Yorda gritted her teeth, enduring her mother’s gaze. The smile on the queen’s face widened.

“True enough, Your Majesty,” the Minister of Court agreed loudly. “Yet I daresay even Princess Yorda would be interested to learn a bit of the customs of foreign lands. The tournament is many things, not least a gathering of the strongest and mightiest from across the entire continent.”

Yorda turned to the minister. “Are there warriors and ladies from faraway lands in attendance?” she asked politely.

“Indeed, there are!” the minister said, leaning forward, his belly pushing the silver plate before him farther onto the table. “In fact, we welcome a most unusual knight to this particular tourney. I’ve never seen a man of his like. And his skill is remarkable!”

7

BY THE TIME Yorda reached the beginning of the stone bridge, Ozuma was already at the base of the Tower of Winds. He stood gazing up at the tower, his back to the bridge.

She quickened her pace, pleased that he had kept his promise. She was past the midway point of the bridge, the sea wind blowing against her cheek and lifting her hair as she ran, when Ozuma turned and saw her. He was dressed the same as he had been the day before. His black cloak billowed in the wind as he began to walk toward her.

When Yorda ran up to him breathlessly, Ozuma once again fell to one knee and bowed. Yorda curtsied in return, but when she spoke, she sounded less like a princess and more like a girl from town.

“I heard you were victorious in the third bout,” she said, hand to her breast. “The ministers were enthralled by your skill with the sword. The Minister of Court said your victory was a sure thing, and the Captain of the Guard’s eyes gleamed like a little boy, so happy he was at the thought of sparring with you.”

Ozuma bowed again. “I am honored I was able to prevail yesterday, and even more so that I meet you here again, Princess,” he said in his gentle, resonant voice. “I fear I speak above my station, however…”

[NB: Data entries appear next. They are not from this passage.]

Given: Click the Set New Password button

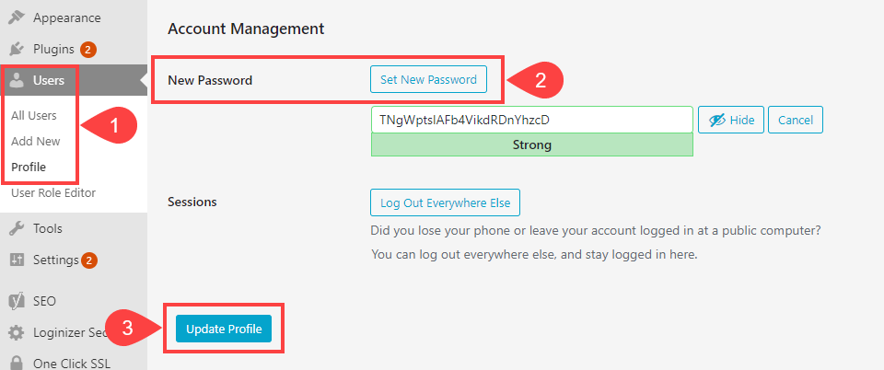Looking at the screenshot, I should 428,80.
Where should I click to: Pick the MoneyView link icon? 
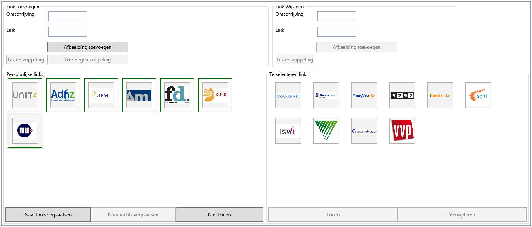click(x=364, y=95)
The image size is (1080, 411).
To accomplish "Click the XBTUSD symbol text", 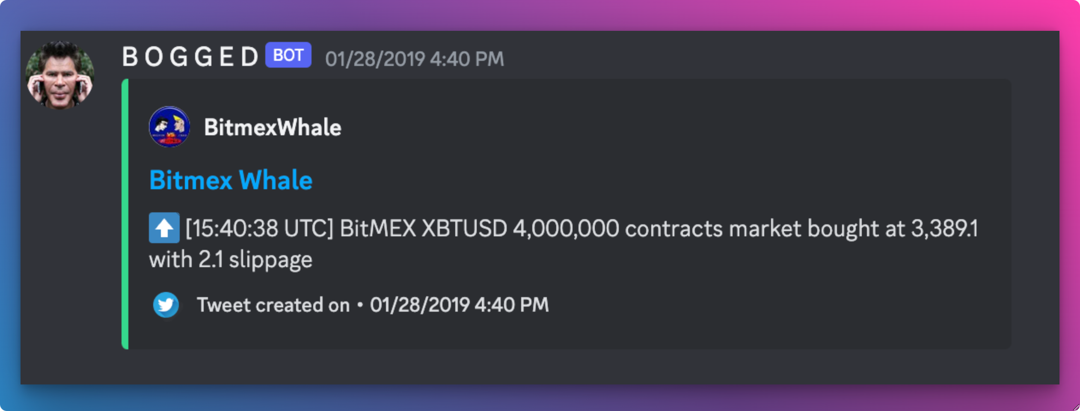I will pos(464,228).

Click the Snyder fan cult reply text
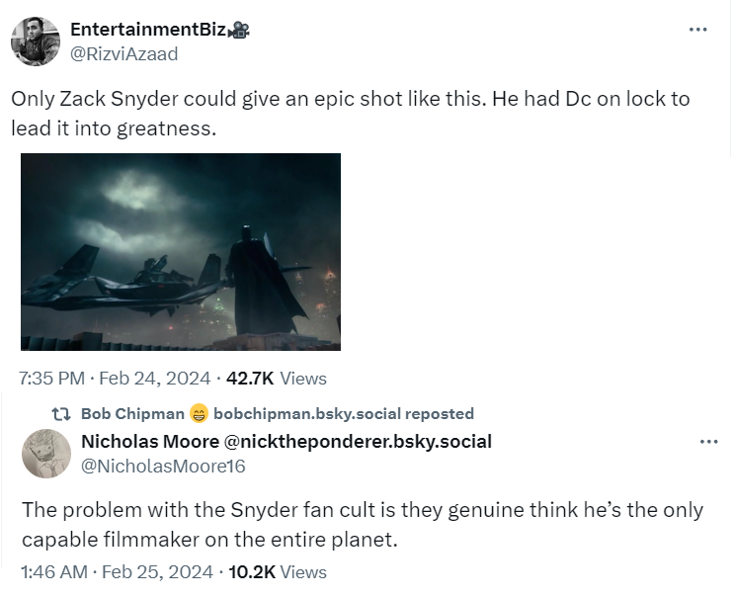pyautogui.click(x=362, y=524)
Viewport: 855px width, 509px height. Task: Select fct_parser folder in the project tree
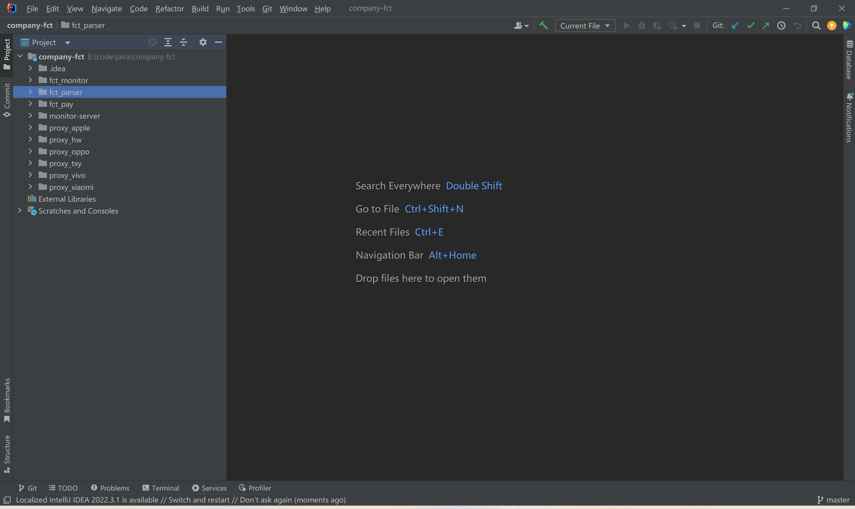66,92
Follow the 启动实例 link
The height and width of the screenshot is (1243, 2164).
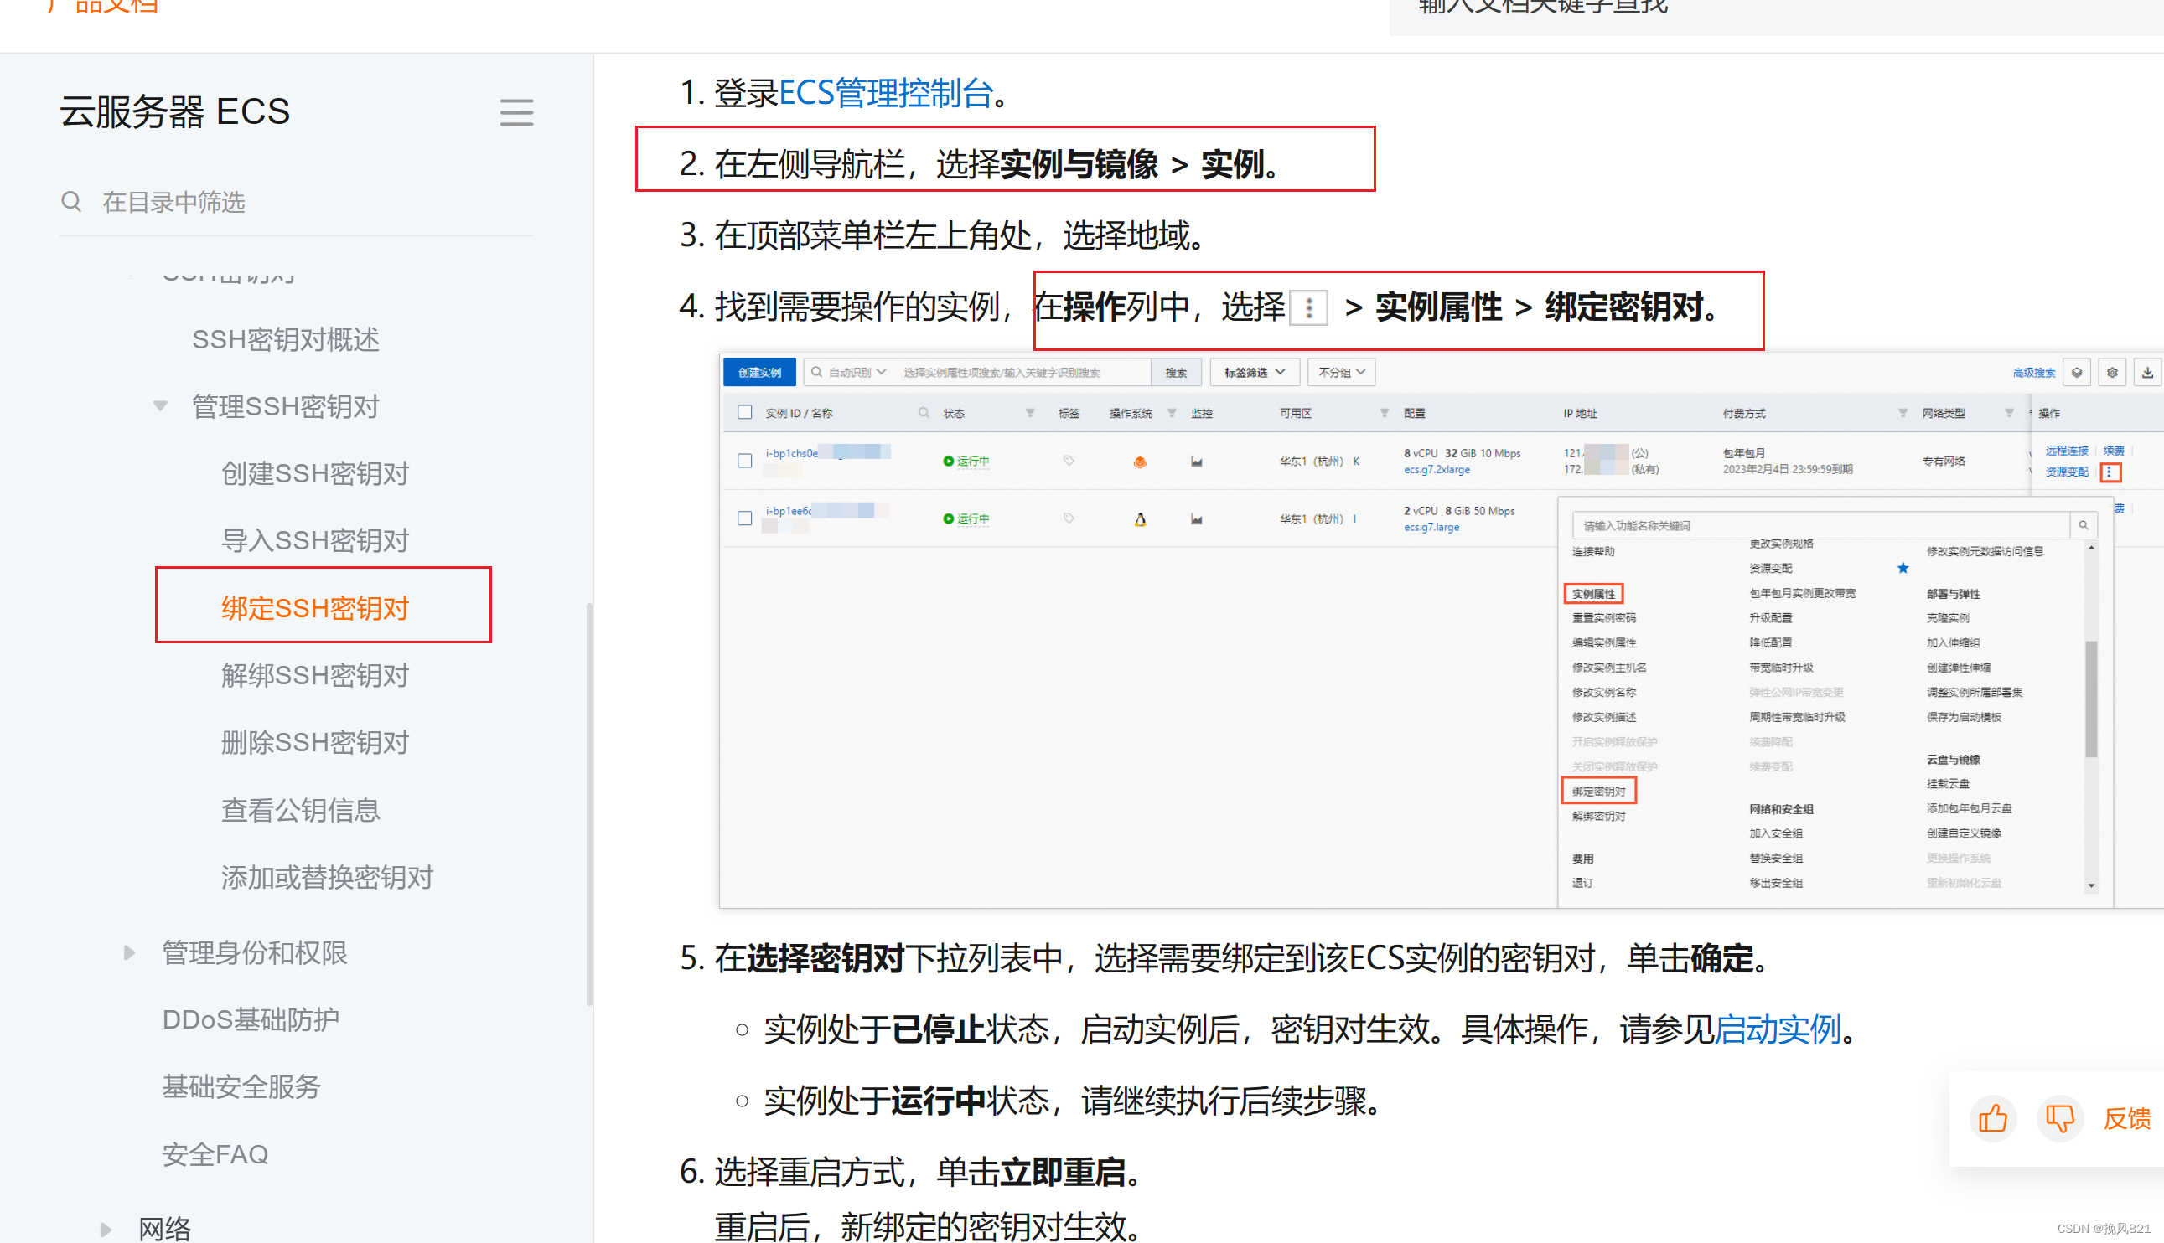pos(1777,1030)
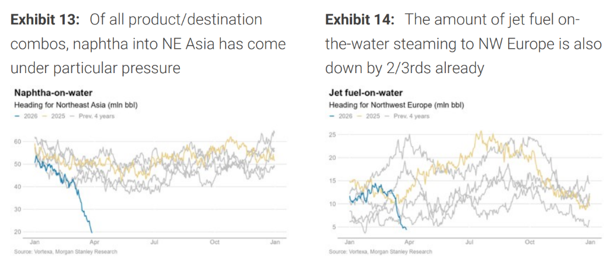Select the Jet fuel-on-water chart title

coord(366,93)
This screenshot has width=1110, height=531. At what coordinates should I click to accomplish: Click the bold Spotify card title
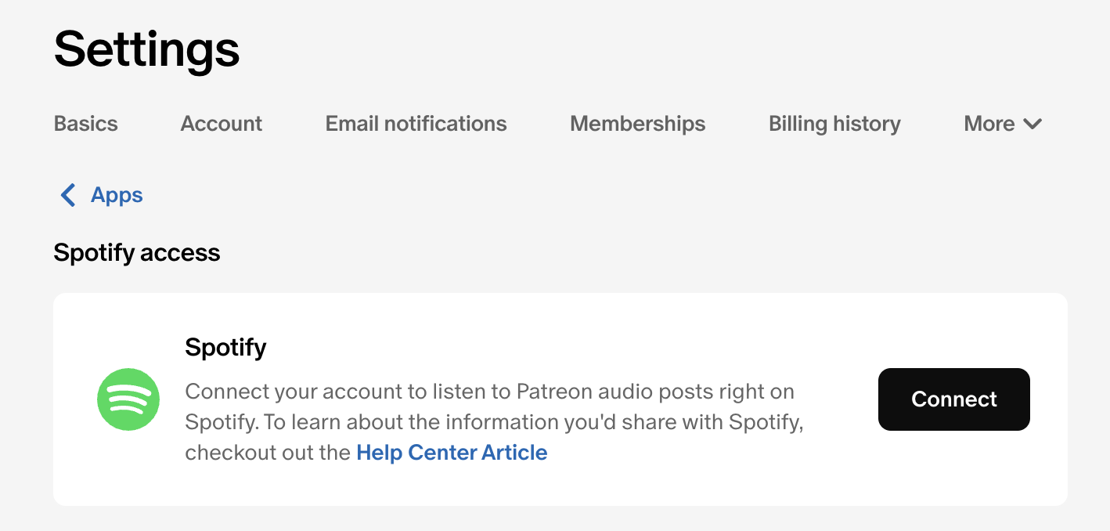[225, 347]
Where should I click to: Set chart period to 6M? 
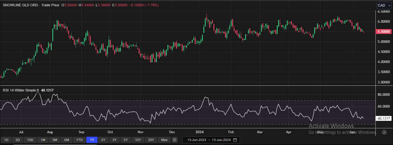(66, 140)
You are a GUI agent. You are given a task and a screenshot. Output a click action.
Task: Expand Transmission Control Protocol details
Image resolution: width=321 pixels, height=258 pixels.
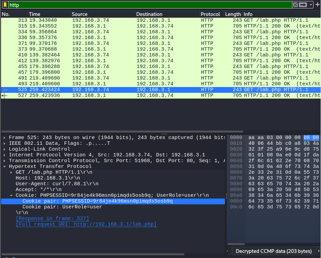click(x=4, y=161)
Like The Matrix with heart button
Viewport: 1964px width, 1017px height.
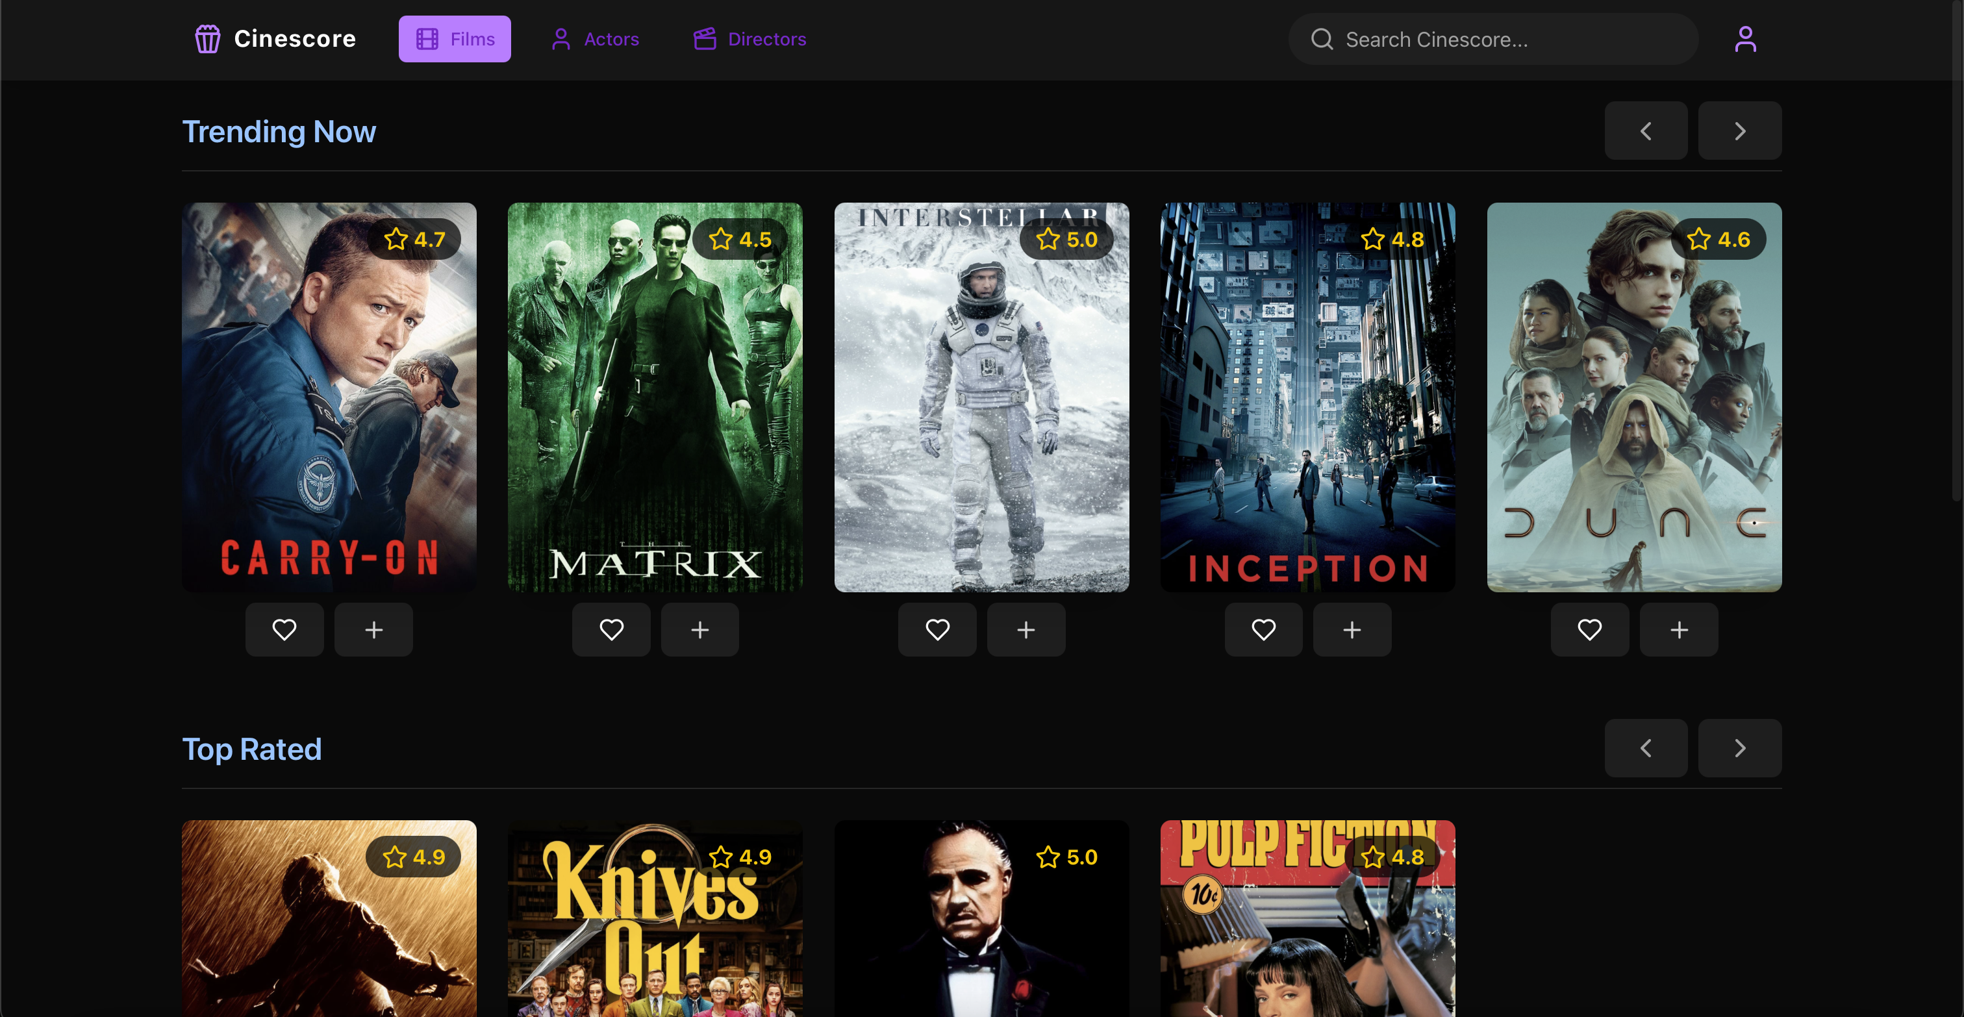coord(611,630)

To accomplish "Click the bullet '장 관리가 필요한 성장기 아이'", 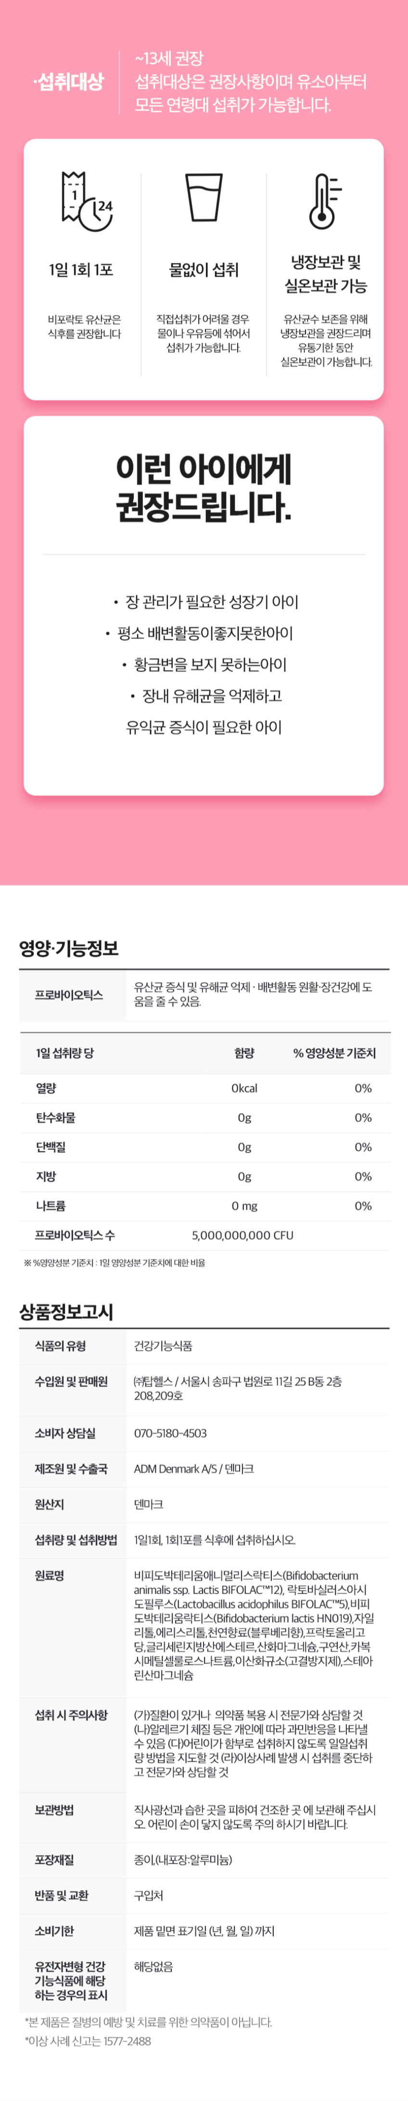I will (x=211, y=602).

Yorda stepped closer to him, putting a hand on his shoulder. “Let us not rest on formalities. I have little time.”

Ozuma looked up and met Yorda’s gaze, a question on his lips. Today, he was carrying his helmet beneath one arm. His uncovered horns were striking from this close.

“You must not win the tournament,” Yorda said in a single breath. She shook her head. “You must not win your next bout. You will lose, and leave. You must escape.”

Ozuma was speechless.

“I would not say such an important thing in haste or jest,” Yorda continued. “I have good reason, though it is not something I am at liberty to share. Trust me when I say you cannot stay here at the castle. You should never even have participated in the tournament!”

“Yet,” Ozuma replied slowly, “even should I leave, the tournament will have a champion. I do not see the princess’s fears being put to rest by my departure.”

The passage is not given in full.